Stingrays don't, I regard as, have an equivalent portion. Usually, it's the "wings" on a stingray that are used contained by cooking, and they're muscular, rather than cartilaginous. So they're usually cooked similar to regular fish or meat.
I've heard of "parody scallops" being made by punching circular portions out of stingray/manta wing, though I've never had the opportunity to try them.
Down below is a knit to an Aussie-food site that lists a quantity of stingray recipes:
i don't cogitate that is possible..
ewwwww no... i would never guzzle shark or stingray... have you see the pics of what and how they do it? its soooooooo sooooo sad!
String rays or as the are sold within supermarkets as "skate wings" as a former chef I have prepared them several times, and having travelled surrounded by the Far East and eaten my share of the different Shark Fins soups available, skate wing are more like a fish prepare, shark fins are soaked after being salted and dried, they tend to look close to a glassy spagetti formerly cooking, most of a skate wing is cartilidge also, but not the same, it is more fiborus as they move when they swim, a shark fin contained by soup lore is either the dorsal or pectoral fins, and some times the tail fins, but a shark have no bone and all processes shark fin is boneless, they use the cartilidge in a minute for nutritional supplements.

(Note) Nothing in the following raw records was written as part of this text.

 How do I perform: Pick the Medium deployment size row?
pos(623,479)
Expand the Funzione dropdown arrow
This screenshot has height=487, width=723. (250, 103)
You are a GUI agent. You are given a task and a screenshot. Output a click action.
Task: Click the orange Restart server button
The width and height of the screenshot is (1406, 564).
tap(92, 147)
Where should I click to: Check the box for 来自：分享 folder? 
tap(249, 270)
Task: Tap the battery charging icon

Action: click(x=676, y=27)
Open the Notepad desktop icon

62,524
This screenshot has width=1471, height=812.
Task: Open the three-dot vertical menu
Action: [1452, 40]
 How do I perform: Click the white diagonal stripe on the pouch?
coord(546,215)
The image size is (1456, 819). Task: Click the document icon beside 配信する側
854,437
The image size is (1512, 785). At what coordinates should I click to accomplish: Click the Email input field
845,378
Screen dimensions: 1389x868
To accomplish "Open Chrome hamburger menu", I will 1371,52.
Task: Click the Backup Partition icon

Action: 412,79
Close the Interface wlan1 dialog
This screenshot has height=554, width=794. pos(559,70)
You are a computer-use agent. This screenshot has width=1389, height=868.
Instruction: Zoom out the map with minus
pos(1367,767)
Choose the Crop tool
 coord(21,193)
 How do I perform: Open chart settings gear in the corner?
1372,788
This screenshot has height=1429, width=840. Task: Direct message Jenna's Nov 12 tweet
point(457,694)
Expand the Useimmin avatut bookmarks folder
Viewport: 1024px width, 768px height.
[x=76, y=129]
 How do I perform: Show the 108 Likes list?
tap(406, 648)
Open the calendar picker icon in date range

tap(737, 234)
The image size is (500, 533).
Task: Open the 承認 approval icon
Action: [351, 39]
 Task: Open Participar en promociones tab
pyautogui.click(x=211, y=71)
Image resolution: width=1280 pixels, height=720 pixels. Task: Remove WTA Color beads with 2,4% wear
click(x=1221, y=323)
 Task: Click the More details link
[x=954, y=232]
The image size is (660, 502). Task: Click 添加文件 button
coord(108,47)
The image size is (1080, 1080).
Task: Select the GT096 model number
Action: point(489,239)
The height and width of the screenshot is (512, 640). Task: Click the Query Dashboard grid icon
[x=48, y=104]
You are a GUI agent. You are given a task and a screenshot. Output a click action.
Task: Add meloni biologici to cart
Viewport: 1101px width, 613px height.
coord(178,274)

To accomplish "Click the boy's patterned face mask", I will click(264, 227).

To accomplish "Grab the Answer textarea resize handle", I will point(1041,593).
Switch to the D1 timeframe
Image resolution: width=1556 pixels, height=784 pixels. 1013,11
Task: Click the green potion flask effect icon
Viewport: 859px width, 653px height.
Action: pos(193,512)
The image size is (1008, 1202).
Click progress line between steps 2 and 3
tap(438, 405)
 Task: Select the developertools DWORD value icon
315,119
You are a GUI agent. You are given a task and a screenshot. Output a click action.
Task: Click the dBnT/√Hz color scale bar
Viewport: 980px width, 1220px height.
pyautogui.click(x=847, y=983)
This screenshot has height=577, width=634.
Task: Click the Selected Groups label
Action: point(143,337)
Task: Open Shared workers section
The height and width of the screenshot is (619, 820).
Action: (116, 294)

Not that Im one of those crazy PETA people, but when they find sharkfins for the soup the cut off the fins of the live shark and dump it posterior into the water, it cant swim anymore and by swimming it get water to endorse over its gills and that is how it "breathes" so deeply they drown and die.
Sharks and sting rays are different and so is the taste. That's approaching using surimi and calling it crab meat.
More Questions & Answers...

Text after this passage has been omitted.